Por cierto, ¿sabéis que una de las personas más sofisticadas y trabajadoras de este planeta, el compositor y letrista Cole Porter, la alegría de Nueva York, Londres y París, nació en Pee-ru, Indiana?
Pee-ru, por el amor de Dios.
¿Podéis superarlo? ¿A qué distancia está eso de Brasil o Kokomo?
Hoy día, la gente a la que más admiro es la que construye ciudades como ésta con universidades como ésta, auditorios como éste, museos como ése que tenemos no sé exactamente dónde y bibliotecas en cada barrio. E iglesias y hospitales. Y fábricas y tiendas. Utopía.
Volvamos a los famosos de la tele que van en avión:
¡Eh, vosotros, mamarrachos electrónicos excesivamente pagados, «aquí abajo» es donde transcurren las vidas de verdad!
«Aquí abajo» es donde se trabaja de verdad.
El aeroplano, sin ir más lejos, se inventó en Ohio.
Igual que Alcohólicos Anónimos. Y el espejo retrovisor.
Pues sí. Y bailarines maravillosos de todo el mundo han salido o saldrán de la Universidad de Butler, en Naptown. ¿Hay alguno entre nosotros?
Algunos no os quedaréis en casa. Pero, por favor, no olvidéis de dónde venís. Yo nunca lo hice.

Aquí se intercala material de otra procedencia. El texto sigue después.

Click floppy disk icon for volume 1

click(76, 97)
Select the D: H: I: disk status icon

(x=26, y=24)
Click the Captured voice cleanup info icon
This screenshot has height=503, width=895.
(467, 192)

Tomad conciencia de la felicidad experimentada y sabed cuánta es suficiente.
En cuanto a resolver problemas con dinero, en fin, para eso está el dinero.
Mi tío Alex Vonnegut, un vendedor de seguros que vivía en el 5033 de North Pennsylvania, me enseñó algo de veras importante. Aseguraba que cuando las cosas van francamente bien, hay que saberlas apreciar en el momento. Hablaba de alegrías sencillas, no de grandes victorias. Beber limonada a la sombra de un árbol, tal vez, o escuchar desde el exterior la música procedente de una sala de conciertos, a oscuras, o, me atrevo a decir, después de un beso. Me dijo que en esos momentos era importante decir en voz alta: «No me digas que esto no es bonito, ¿eh?».
El tío Alex, que está enterrado en Crown Hill junto a James Whitcomb Riley, mi hermana, mis padres, mis abuelos, mis bisabuelos y John Dillinger, consideraba un espantoso despilfarro ser feliz y no darse cuenta de ello.
Yo también.
Se os ha llamado Generación X.
Pero pertenecéis a la Generación A igual que Adán y Eva.
Como dice el libro del Génesis, Dios no les dio a Adán y Eva un planeta entero.
Les entregó un trozo de tierra de lo más manejable, digamos, por ejemplo, que unas doscientas hectáreas.
Os sugiero, adanes y evas, que centréis vuestras aspiraciones en convertir una pequeña parte del planeta en un lugar seguro, saludable y decente.
Hay mucho que barrer.
Hay mucho que reconstruir, tanto espiritual como físicamente.
Pero también va a haber mucha felicidad. ¡No os olvidéis de reconocerla!